▶ _Required work_
What needs transcribing is the line with "Given: Click the" and every line after it to the end of the records, exactly and alone, with no pictures.

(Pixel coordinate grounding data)
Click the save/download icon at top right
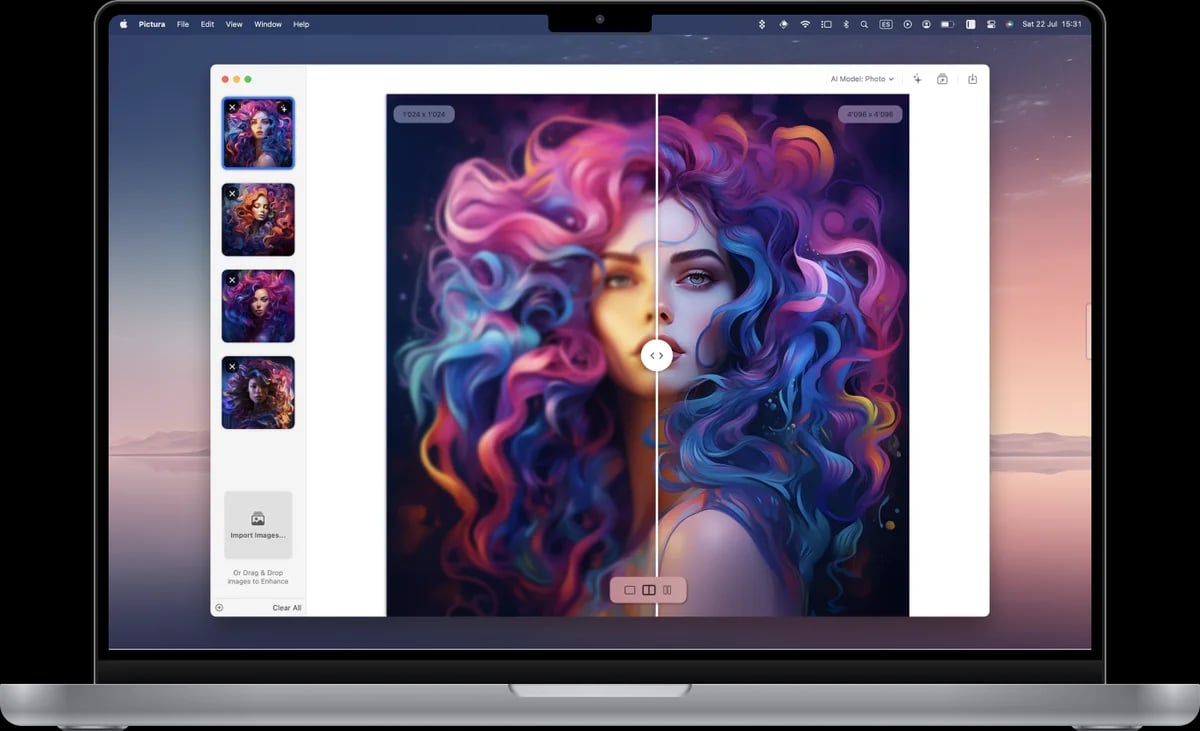 pyautogui.click(x=972, y=79)
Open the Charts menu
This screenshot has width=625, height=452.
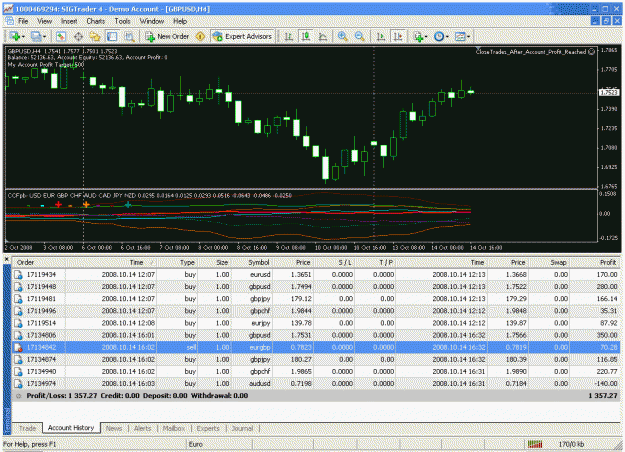coord(96,21)
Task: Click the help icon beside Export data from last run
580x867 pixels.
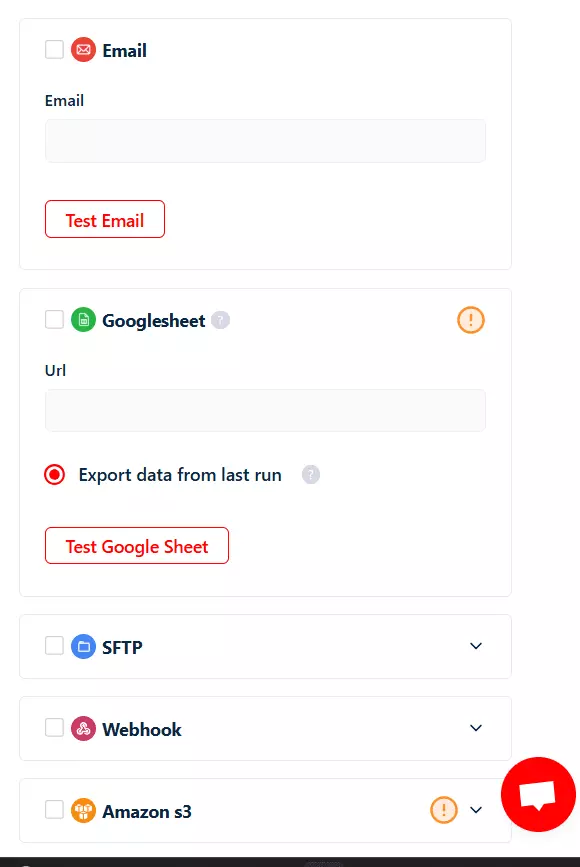Action: (x=311, y=474)
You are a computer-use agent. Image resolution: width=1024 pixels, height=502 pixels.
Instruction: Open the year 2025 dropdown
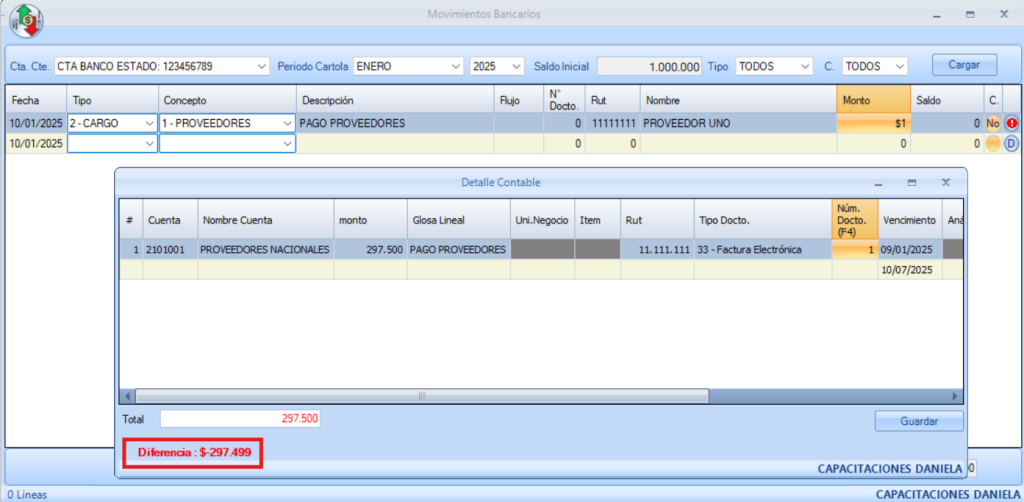[x=497, y=66]
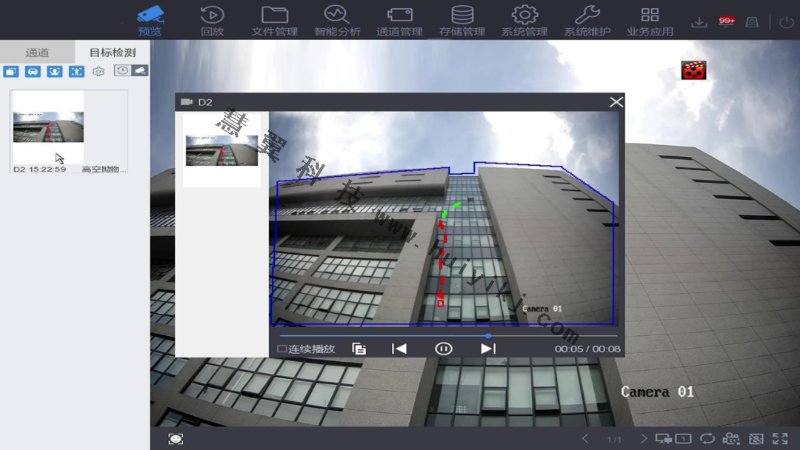
Task: Open the 99+ alarm notifications
Action: (727, 21)
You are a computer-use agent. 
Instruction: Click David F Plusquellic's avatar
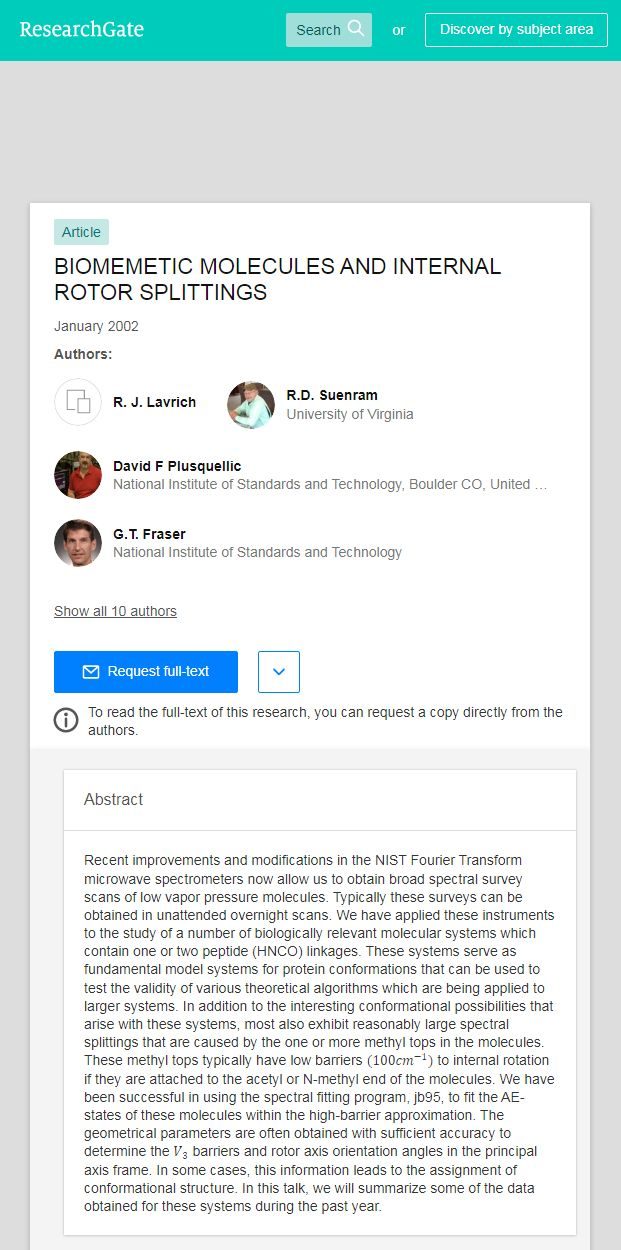(78, 475)
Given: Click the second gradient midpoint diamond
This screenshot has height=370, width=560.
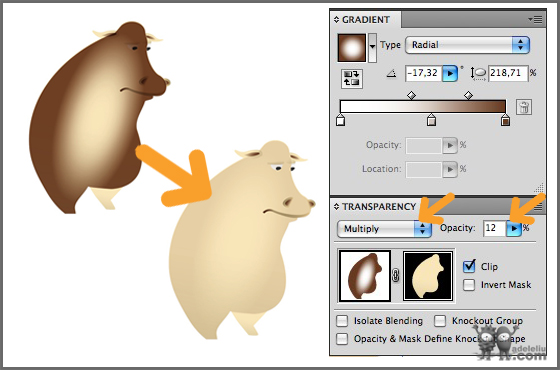Looking at the screenshot, I should [x=468, y=95].
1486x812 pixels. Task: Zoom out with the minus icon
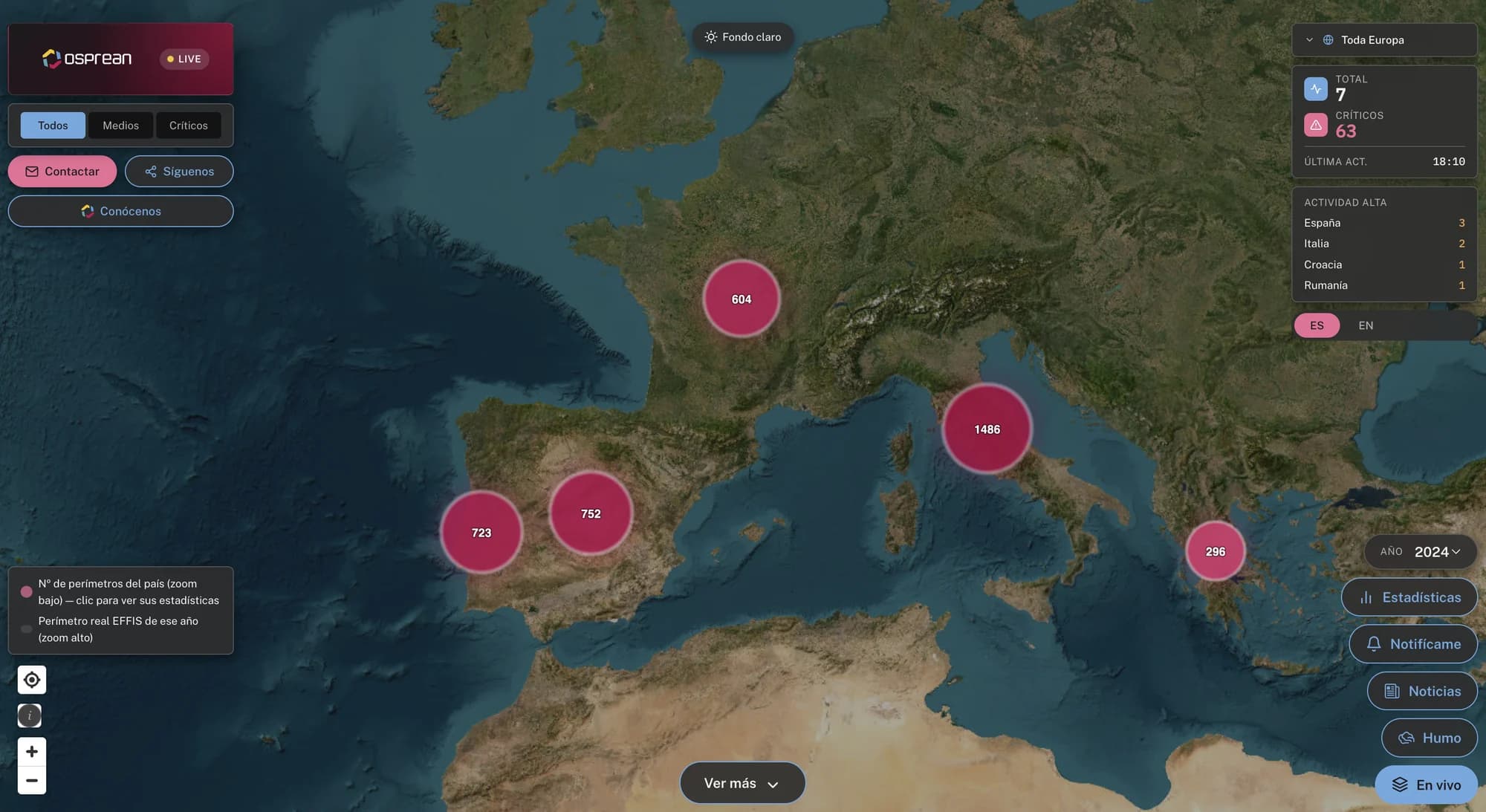click(x=31, y=780)
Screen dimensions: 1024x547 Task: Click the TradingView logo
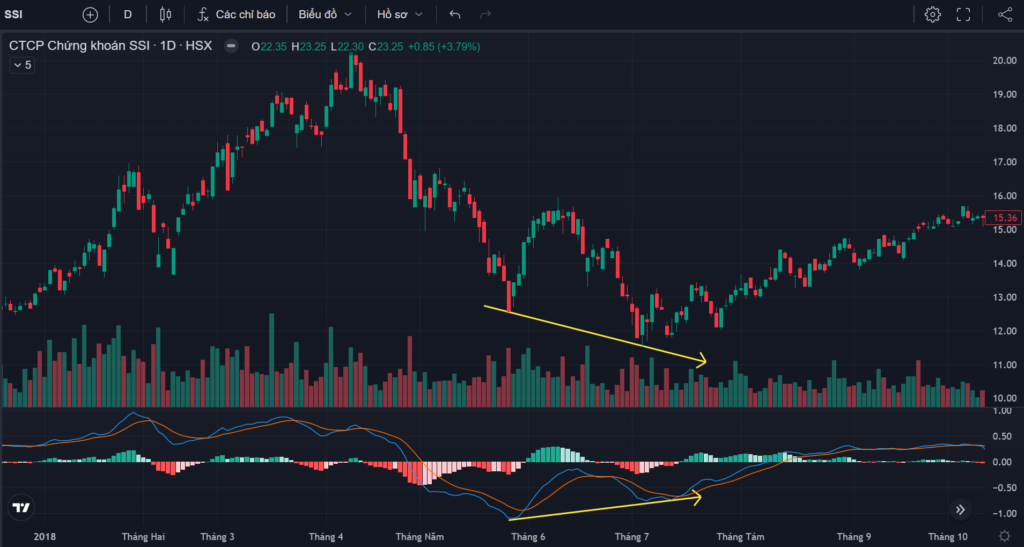pyautogui.click(x=22, y=508)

▶ _Written solution_
Given: Click the second gradient midpoint diamond
This screenshot has height=370, width=560.
Looking at the screenshot, I should [x=468, y=95].
1486x812 pixels. Task: Zoom out with the minus icon
click(x=31, y=780)
Screen dimensions: 1024x547 Task: Click the TradingView logo
pyautogui.click(x=22, y=508)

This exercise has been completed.